Dressed in a suit and tie, the pale 44-year-old Australian brandished a copy of the UN panel decision in his hands, appearing overwhelmed with emotion.
“How sweet it is! This is a victory that cannot be denied. It is a victory of historical importance,” he told a scrum of journalists and a handful of supporters outside the embassy in London.
One supporter in the crowd shouted: “Your friends are here Julian!” as he came out onto the balcony.
But when a heckler shouted “Are you going to stay another five years, mate?”, the campaigner responded: “Can someone close that person off?”
Journalists and supporters had waited since before dawn for a glimpse of the man at the heart of an international legal battle involving Ecuador’s government, British police and Swedish prosecutors.
Annoyed residents in London’s plush Knightsbridge neighbourhood made their way past the cameras but only around two dozen supporters showed up for Assange, who made headlines in 2010 with a series of leaks of classified US military and diplomatic files.
“The UK must let him walk free. It’s important for democracy,” said Fernando Berdon from Catalonia.
Assange has lived in the embassy since June 19, 2012 after he exhausted all chances of appeal through British courts against an extradition to Sweden to face sex crime accusations involving two women.
Ecuador has since granted him political asylum.
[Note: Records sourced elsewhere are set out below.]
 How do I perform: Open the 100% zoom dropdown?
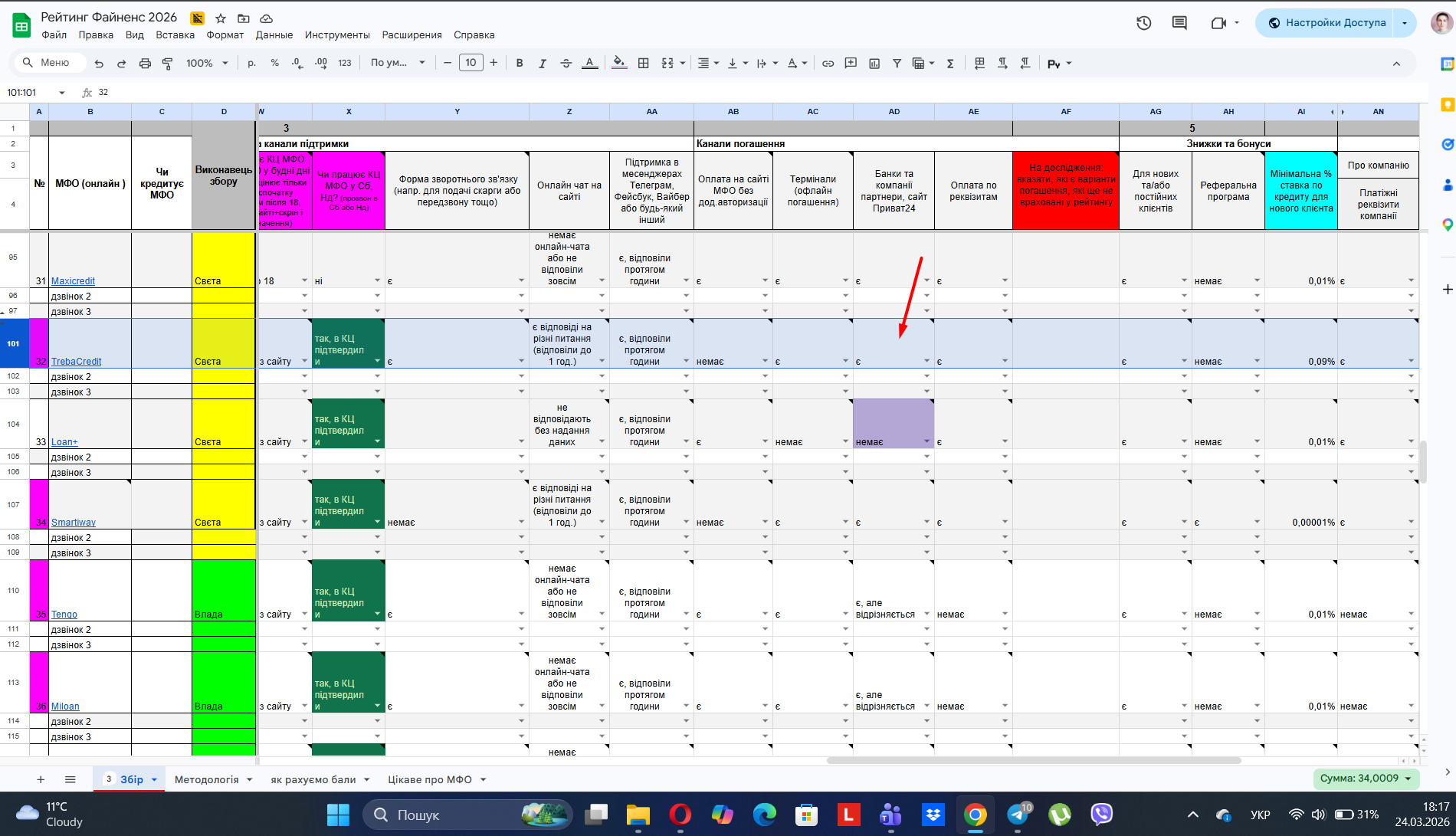207,64
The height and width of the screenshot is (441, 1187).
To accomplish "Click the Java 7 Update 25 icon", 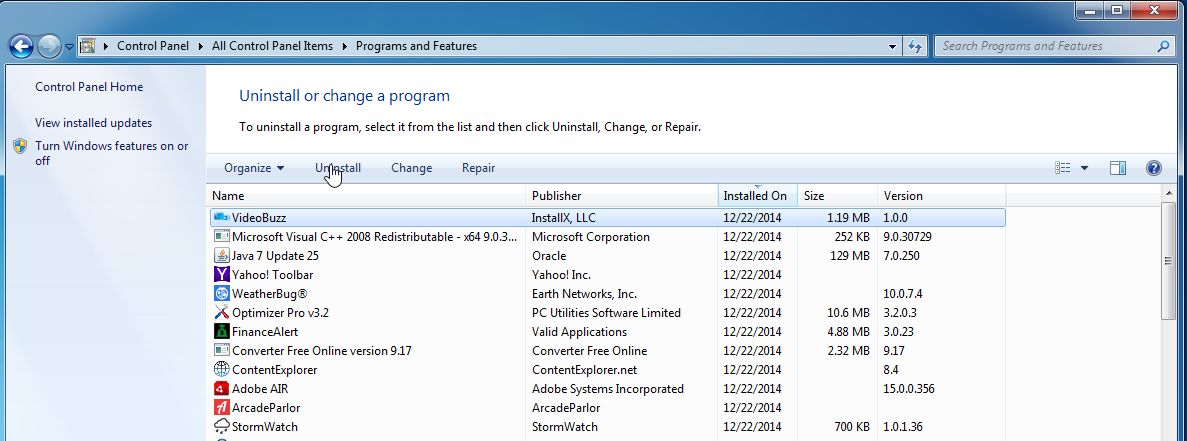I will (x=221, y=256).
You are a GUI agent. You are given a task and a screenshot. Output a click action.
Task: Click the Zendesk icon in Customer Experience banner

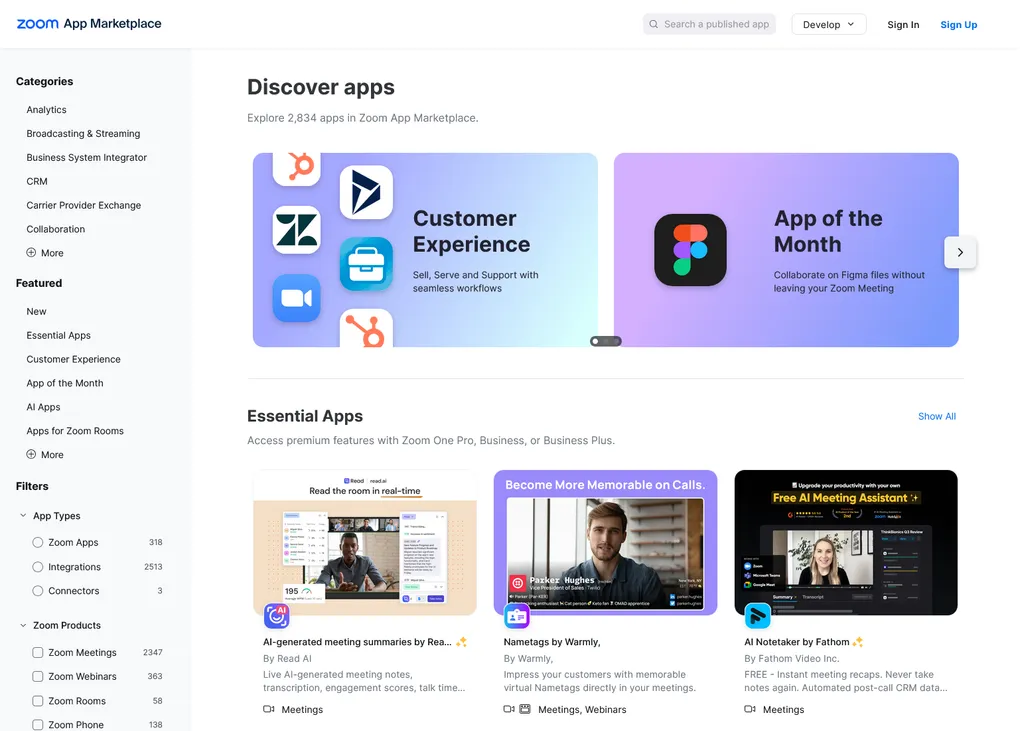tap(296, 230)
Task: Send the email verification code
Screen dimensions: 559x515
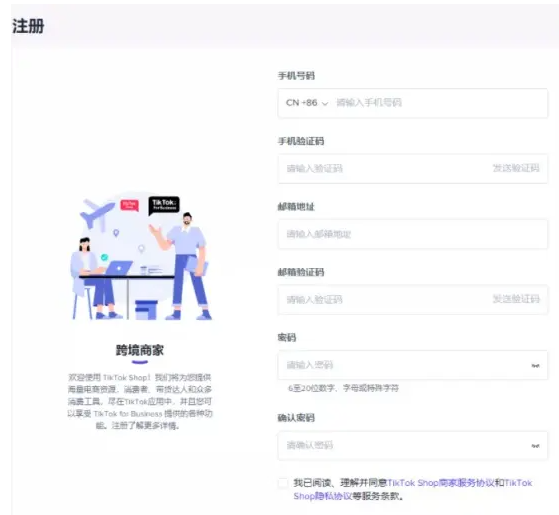Action: pos(516,299)
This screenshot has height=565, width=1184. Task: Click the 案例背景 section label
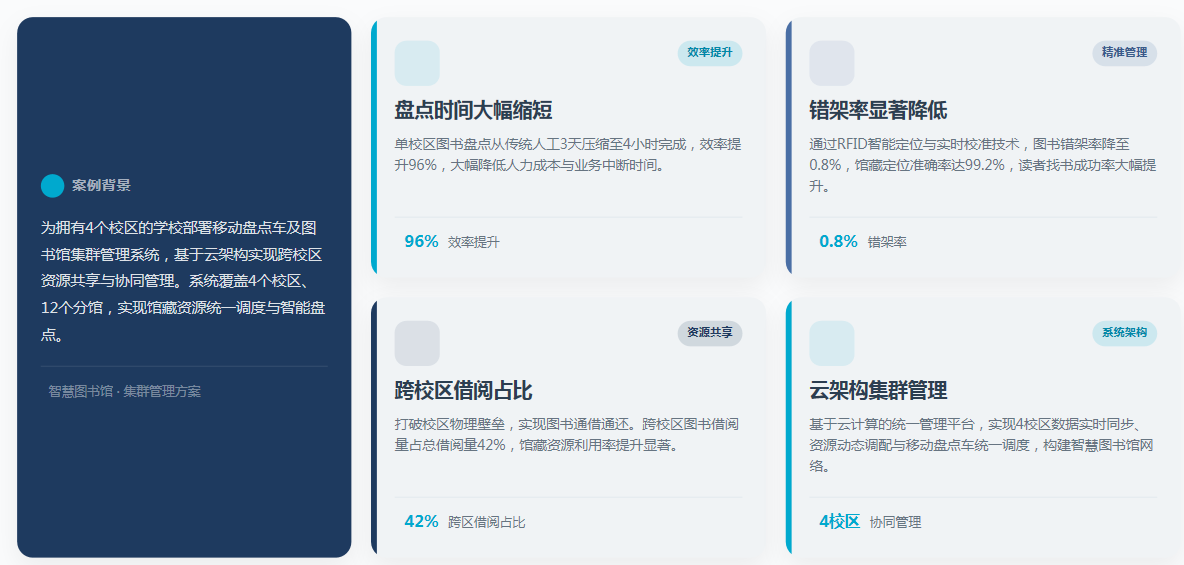[101, 185]
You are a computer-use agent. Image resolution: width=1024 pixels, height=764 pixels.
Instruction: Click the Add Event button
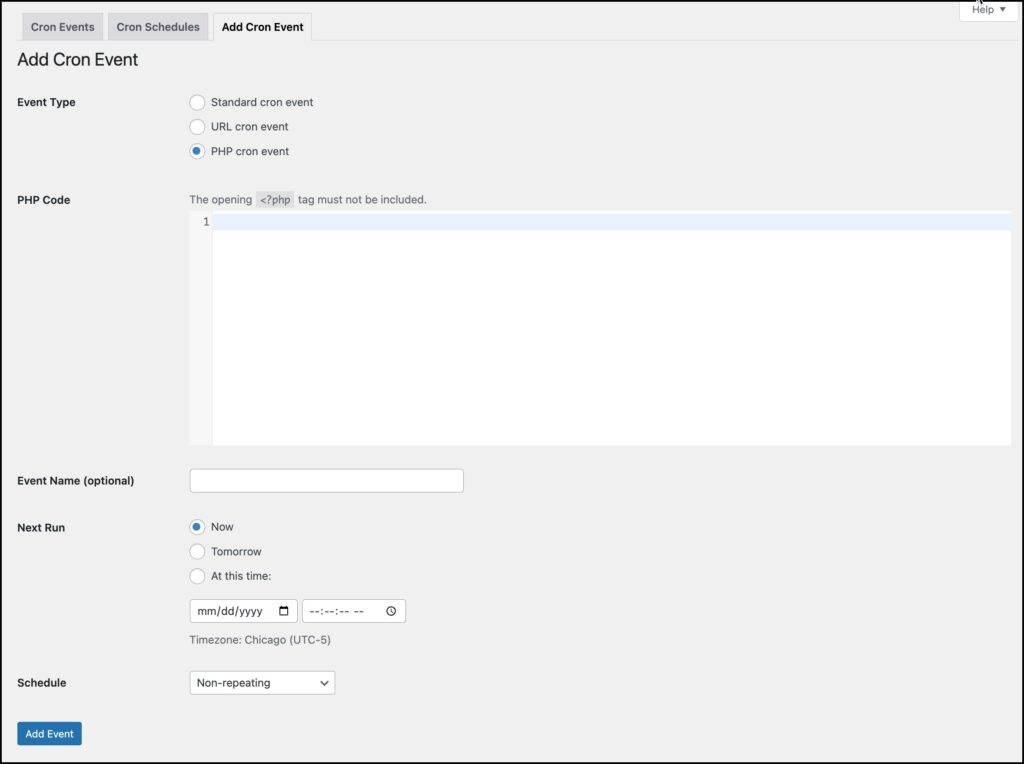[49, 733]
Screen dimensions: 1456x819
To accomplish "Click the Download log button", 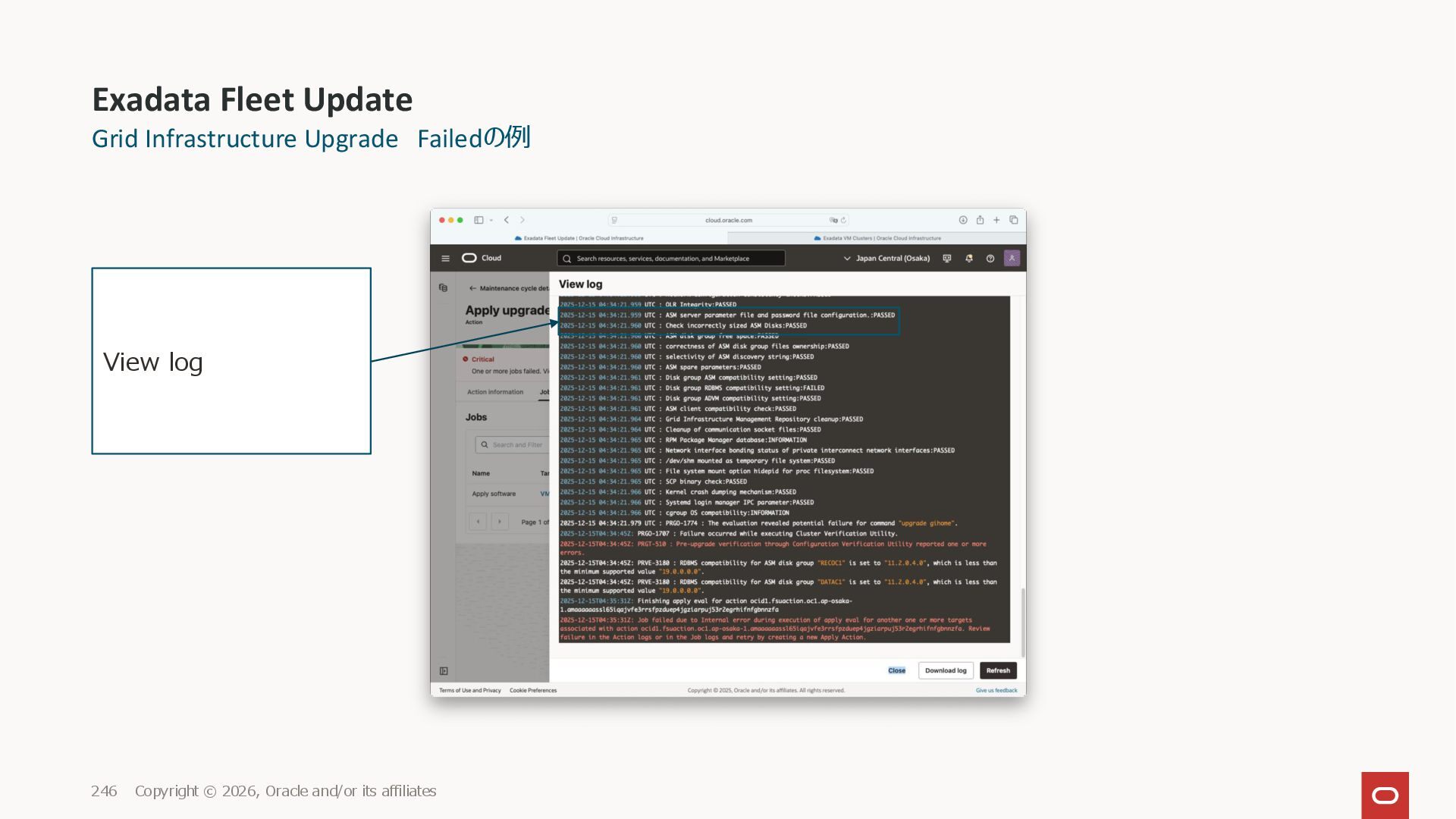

“The Truth Must Never Be Silenced”, “Free Assange” and “Don’t Shoot The Messenger” read some of the signs held up by protesters, including the well-known human rights campaigner Peter Tatchell.
“The UN ruling is a clear vindication of Julian Assange. He has been held in arbitrary detention without charge for five years,” he said.
“That is a violation of Julian Assange’s human rights. Britain must recognise that Julian Assange has a right for asylum,” he added.
The UN Working Group on Arbitrary Detention (UNGWAD) opinion called on Britain and Sweden to let him walk free, saying that his “detention should be brought to an end” and Assange should receive compensation.
A protester from Kent in south-east England, who only gave her first name as Elsa, read out a letter in front of the embassy after the decision was published saying that “information is the oxygen of democracy”.
“Shame on Britain! We urge UK to give Julian Assange safe passage to a hospital on humanitarian grounds,” Elsa, who wore a black-and-white Palestinian keffiyeh scarf, shouted through a megaphone.
“Britain and Sweden are violating Julian Assange’s human rights. They are breaking international law with impunity. This is no democracy if they arrest Julian Assange!” she said.
As the wait for Assange dragged on, a critic also appeared outside the red-brick mansion block near Harrods department store, which neighbours the embassy offices.
John Holden, a financial adviser, said: “He’s a tosser. A parasite. He should come out and face justice”.